- Location of Collegeville in Jasper County, Indiana
- Coordinates: 40°54′21″N 87°09′40″W﻿ / ﻿40.90583°N 87.16111°W
- Country: United States
- State: Indiana
- County: Jasper
- Township: Marion

Area
- • Total: 1.11 sq mi (2.88 km^{2})
- • Land: 1.11 sq mi (2.88 km^{2})
- • Water: 0 sq mi (0.00 km^{2})
- Elevation: 656 ft (200 m)

Population (2020)
- • Total: 84
- • Density: 75.5/sq mi (29.14/km^{2})
- Time zone: UTC-6 (Central (CST))
- • Summer (DST): UTC-5 (CDT)
- ZIP code: 47978
- Area code: 219
- FIPS code: 18-14464
- GNIS feature ID: 2393381

= Collegeville, Indiana =

Collegeville is a census-designated place (CDP) in Jasper County, Indiana, United States. The population was 84 at the 2020 census. Collegeville is home to the now-unaccredited Saint Joseph's College, the source of the town's name.

==Geography==
Collegeville is southwest of the center of Jasper County and is bordered to the northeast by Rensselaer, the county seat. U.S. Route 231 (South College Avenue) forms the eastern edge of the community. According to the United States Census Bureau, the CDP has a total area of 2.93 km2, all land.

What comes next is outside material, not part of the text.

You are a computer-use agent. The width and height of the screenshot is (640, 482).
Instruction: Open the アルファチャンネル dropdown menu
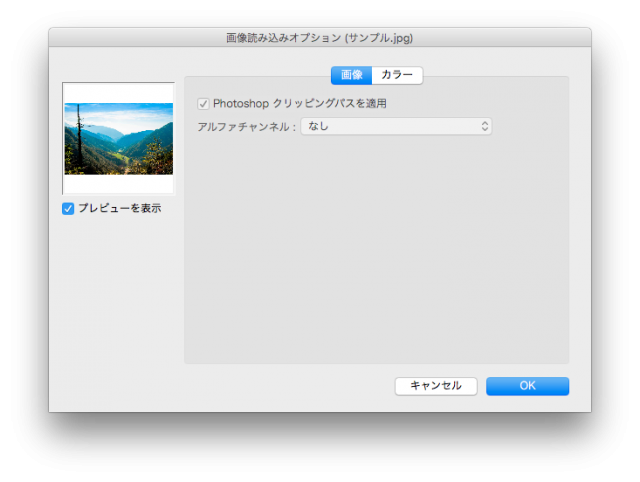(x=396, y=126)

On July 14, 1936, the temperature in Collegeville rose to 116 F, the hottest temperature ever recorded in the state of Indiana.

==Demographics==

As of the census of 2000, there were 865 people, 84 households, and 68 families residing in the CDP. The population density was 670.5 PD/sqmi. There were 90 housing units at an average density of 69.8 /sqmi. The racial makeup of the CDP was 93.29% White, 4.16% African American, 0.35% Asian, 0.92% from other races, and 1.27% from two or more races. Hispanic or Latino of any race were 4.62% of the population.

There were 84 households, out of which 31.0% had children under the age of 18 living with them, 72.6% were married couples living together, 6.0% had a female householder with no husband present, and 19.0% were non-families. 16.7% of all households were made up of individuals, and 10.7% had someone living alone who was 65 years of age or older. The average household size was 2.51 and the average family size was 2.76.

In the CDP, the population was spread out, with 5.0% under the age of 18, 76.4% from 18 to 24, 6.4% from 25 to 44, 8.1% from 45 to 64, and 4.2% who were 65 years of age or older. The median age was 21 years. For every 100 females, there were 110.0 males. For every 100 females age 18 and over, there were 110.8 males.

The median income for a household in the CDP was $44,821, and the median income for a family was $51,071. Males had a median income of $53,542 versus $18,382 for females. The per capita income for the CDP was $8,587. About 15.4% of families and 19.5% of the population were below the poverty line, including 39.6% of those under age 18 and none of those age 65 or over.

Historical population
| Census | Pop. | Note | %± |
| 2020 | 84 |  | — |
U.S. Decennial Census

==Education==
It is within the Rensselaer Central School Corporation (K-12 school district).